• _EXERCISE AIM_
Transcribe the portion of the Robert P. Bergman biography starting at "Robert P. Bergman was" and ending at "at Harvard University.".

• _PROVIDED PASSAGE_
★ ★ ★ ★
Robert P. Bergman (May 17, 1945 – May 6, 1999) was an art museum director and former professor. After studying at Princeton University, he initially pursued an academic career from 1971 to 1981, and held various professorships at Lincoln University, Princeton University, and then Harvard University. He served as the director of the Walters Art Gallery from 1981 to 1993, and then as the director of the Cleveland Museum of Art until 1999.
Robert P. Bergman was born on May 17, 1945, in Bayonne, New Jersey, to Abe and Ethel Bergman. After receiving his bachelor's degree from Rutgers University, he studied medieval Italian art at Princeton University where he received a MFA and PhD. Through further studies of his specialties of medieval art and architecture, he became a Fulbright Scholar, a Guggenheim Fellow, and won a Rome Prize fellowship from the American Academy in Rome.[1] [2] [3]
Bergman initially pursued an academic career in the arts from 1971 to 1981. He started his career at Lincoln University, in 1969, where he held the title of Visiting Instructor. From 1972 to 1976, he held the position of Assistant Professor of Art and Archaeology at Princeton University, and from 1976 to 1981 was Associate Professor of Fine Arts at Harvard University.
An enthusiast of museums, he ended his 16-year career in academia to eventually work at the Walters Art Gallery.[4]
Starting in 1981, he served as director of the Walters Art Gallery, and oversaw the renovation and 1988 reopening of the gallery's original building constructed in 1904, and the opening of an Asian art gallery in 1991. He directed the Walters Art Gallery until 1993, when he was chosen by the Cleveland Museum of Art (CMA) as its fifth and next director,[5] where he would direct from 1993 until his death in 1999.[6] Under his directorship, annual attendance to the CMA increased from 400,000 to the mid-600,000s.[7] In addition to managing several major shows and thirty gallery renovations or reinstallations, he oversaw the acquisition of art encompassing all subject areas, including works by Annibale Carracci, Andy Warhol, and sixteenth-century Milanese armorer Pompeo della Cesa, as well as Constantinian jewelry and a 13th-century Pisan cross.[8] [9]
Bergman also extensively published and lectured, discussing subjects such as medieval art and architecture or the role of museums in modern society. At the CMA, he held annual lectures on historical monuments that attracted standing-room only audiences. Prior to his death, he was involved with various national and municipal organizations. He led the American Association of Museum Directors and the American Arts Alliance, an organization that lobbied on behalf of various art organizations, and also served as chairman of the Cleveland Cultural Coalition and on the board of the Greater Cleveland Growth Association. He was an adjunct professor of art at Case Western Reserve University.
Bergman married Marcelle Posnak. The couple had one daughter. Bergman died on May 6, 1999, at the University Hospitals in Cleveland, Ohio, due to hemophagocytic syndrome.
★ ★ ★ ★
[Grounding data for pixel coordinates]
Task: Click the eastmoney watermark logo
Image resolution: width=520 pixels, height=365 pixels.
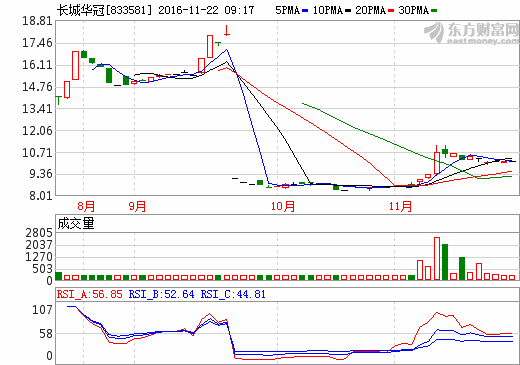Action: pyautogui.click(x=471, y=33)
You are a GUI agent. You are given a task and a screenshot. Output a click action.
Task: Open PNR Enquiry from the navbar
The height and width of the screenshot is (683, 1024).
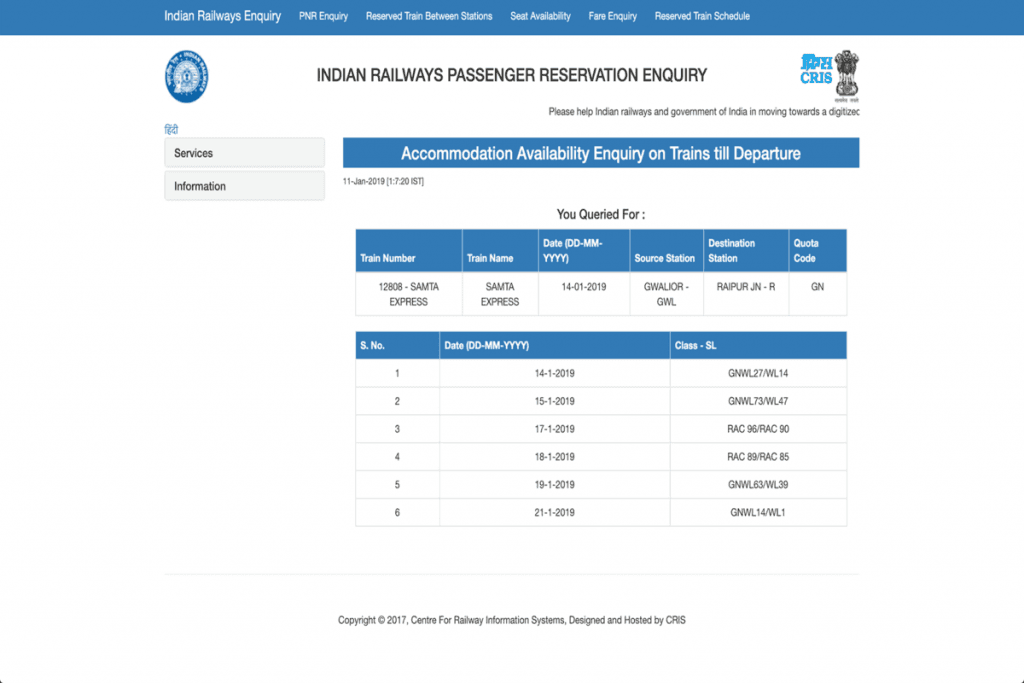tap(323, 16)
★ ★ ★ ★
• _EXPECTED OUTPUT_
Robert P. Bergman was born on May 17, 1945, in Bayonne, New Jersey, to Abe and Ethel Bergman. After receiving his bachelor's degree from Rutgers University, he studied medieval Italian art at Princeton University where he received a MFA and PhD. Through further studies of his specialties of medieval art and architecture, he became a Fulbright Scholar, a Guggenheim Fellow, and won a Rome Prize fellowship from the American Academy in Rome.[1] [2] [3]
Bergman initially pursued an academic career in the arts from 1971 to 1981. He started his career at Lincoln University, in 1969, where he held the title of Visiting Instructor. From 1972 to 1976, he held the position of Assistant Professor of Art and Archaeology at Princeton University, and from 1976 to 1981 was Associate Professor of Fine Arts at Harvard University.